In sklearn, the document of QuantileTransformer says
This method transforms the features to follow a uniform or a normal distribution
the document of PowerTransformer says,
Apply a power transform featurewise to make data more Gaussian-like
It seems both of them can transform features to a gaussian/normal distribution. What are the differences in terms of this aspect and when to use which ?
CodePudding user response:
It is confusing terminology that they use because Gaussian and normal distribution are actually the SAME.
QuantileTransformer and PowerTransformer are both non-linear.
To answer your question about what exactly is the difference it is this according to https://scikit-learn.org:
"QuantileTransformer provides non-linear transformations in which distances between marginal outliers and inliers are shrunk.

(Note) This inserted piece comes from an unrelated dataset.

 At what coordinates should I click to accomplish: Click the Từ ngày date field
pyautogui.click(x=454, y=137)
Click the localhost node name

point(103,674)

PowerTransformer provides non-linear transformations in which data is mapped to a normal distribution to stabilize variance and minimize skewness. "
Source and more info here: https://scikit-learn.org/stable/auto_examples/preprocessing/plot_all_scaling.html#:~:text=QuantileTransformer provides non-linear transformations,stabilize variance and minimize skewness.
CodePudding user response:
The main difference is PowerTransformer()
being parametric and QuantileTransformer()
being non-parametric. Box-Cox or Yeo-Johnson will make your data look more 'normal' (i.e. less skewed and more centered) but it's often still far from the perfect gaussian. QuantileTransformer(output_distribution='normal')
results usually look much closer to gaussian, at the cost of distorting linear relationships somewhat more. I believe there's no rule of thumb to decide which one would work better in a certain case, but it's worth noting you can select an optimal scaler in a pipeline when doing e.g. GridSearchCV()
.